۱۳۹۵ آذر ۱, دوشنبه

UK lawmaker joins call for investigation into Iran’s 1988 massacre





Matthew Offord, a Member of Parliament from the United Kingdom, has joined nearly 200 cross-party MPs and members of the House of Lords to demand an international investigation into human rights abuses in Iran, The Times Series reported.
At a conference in the House of Commons on November 17, MPs, Lords and British religious leaders expressed their concerns over executions in Iran, including public hangings and execution of juvenile offender and women, the report said.
Matthew Offord, Conservative MP for Hendon (London), was among the politicians who spoke at the conference, expressing his concerns over Britain’s business relationship with the regime in Iran.
He said: “The current UK policy on pursing business opportunities in Iran in the post-nuclear deal era risks empowering the Revolutionary Guards.
“This paramilitary arm of the Supreme Leader is the major force in exporting terror out of Iran and suppressing any popular dissent, controlling close to 70 per cent of Iran’s economy.”
The conference called for an investigation into the events of the summer of 1988, when the regime's founder Ayatollah Khomeini ordered the massacre of some 30,000 political prisoners in the space of a few months.
The report added:
The dead were buried secretly in mass graves and the officials responsible for the massacre currently hold some of the highest positions in the regime."
Maryam Rajavi, the President-elect of the National Council of Resistance of Iran (NCRI), addressed the conference in a video message.

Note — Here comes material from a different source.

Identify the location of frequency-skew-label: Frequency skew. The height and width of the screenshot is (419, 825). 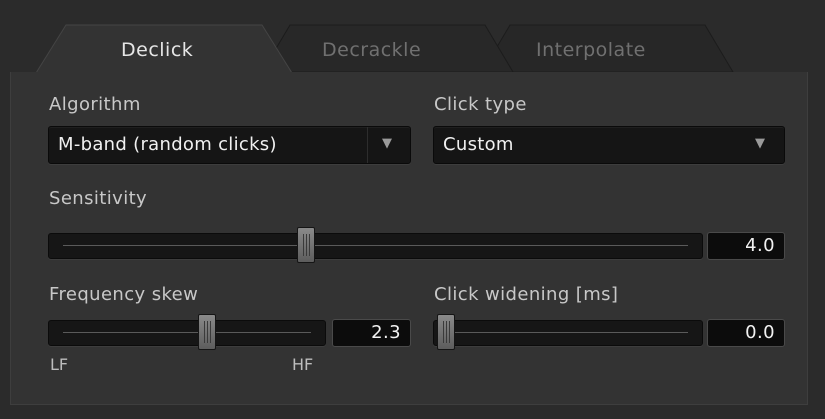
(124, 294).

She said: “The regime preserves its power by these atrocities, even as the anti-government protests spread across the country.
“If the international community had not remained silent and passive in this regard, letting the criminals evade justice, the wave of executions and repression in Iran could not have continued to date.”
According to the UN and international organisations like Amnesty International, the Iranian authorities carried out over 1000 executions last year.
In a report published on January 26 this year, Amnesty International listed 73 executions of juvenile offenders since 2005 and warned “at least 160 juvenile offenders are currently on death row” in violation of international law and conventions prohibiting the execution of juveniles.